= Andreas Untersberger =

Austrian painter

Andreas Untersberger (1874–1944) was an Austrian painter who worked under the pseudonym A. Juenger. He created hundreds of illustrations for Catholic children's books and holy cards.

==Family tree==
Andreas Untersberger was the eighth son of a wood carver from Upper Austria, who made altars and other religious and liturgical objects. He was the brother of Josef August Untersberger (1864–1933), who had gained some fame in the 1920s as a sculptor and painter of religious images under the pseudonym "Giovanni."

==Career==
Andreas Untersberger first worked under his father. At the age of 16 he was assisting him in the building of an altar in Knittelfeld; Josef Untersberger worked in the Neo-Romanic style.
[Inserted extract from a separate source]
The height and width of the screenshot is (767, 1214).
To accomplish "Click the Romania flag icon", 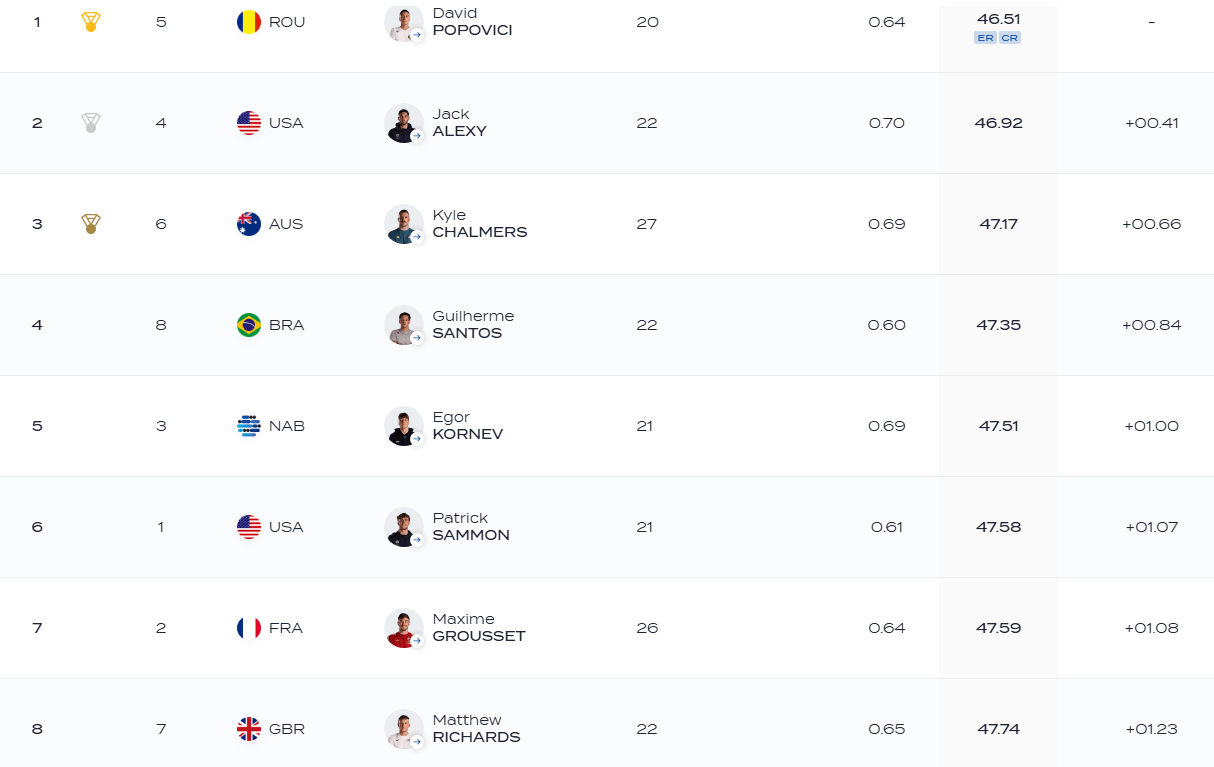I will coord(249,21).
He distinguished himself in a local art exhibit in Austria; began work in Munich, Germany, in various workshops; and was noted as having painted three paintings in Odrovice, modern day Czech. By the turn of the century, Jugendstil became all the rage, and the church no longer gave out big assignments. Josef Untersberger gave up the family business, and his son Andreas moved to Vienna.
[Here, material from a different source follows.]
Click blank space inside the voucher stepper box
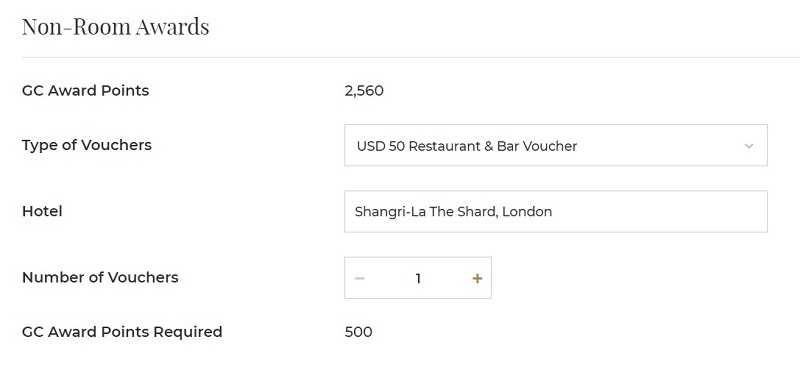 [x=446, y=278]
From 1895 to 1899 Untersberger studied at the University of Applied Arts Vienna, where he presumably became schooled in the style of the Jugendstil. From 1901 to 1905 he traveled back and forth between Munich and Vienna, until he settled for good in Munich in 1905. He joined artists' societies, locally in Munich and nationally in Berlin, and garnered good reviews of his work, including some non-religious paintings which were on exhibition in the Glasspalast. In 1932, his work was part of the exhibition in the Deutsches Museum.

==Religious art==
In the first two decades of the twentieth century Untersberger illustrated many children's books, many of them religious, including books used in Catholic education.

In the last decades of his life he worked almost exclusively for Ars Sacra, a German publishing company, where he illustrated children's books and religious material according to very strict guidelines. He made more than 400 illustrations for holy cards, which, until the press was secularized in 1980, were reprinted again and again. Presumably it was Liane Müller, the director of the press, who suggested Untersberger use the pseudonym "A. Juenger," in order to avoid confusion between Andreas and his older brother, who had a reputation of producing "kitsch." It appears that in the last years of his life his work went exclusively to Ars Sacra, since after the Gleichschaltung religious art became more and more suppressed.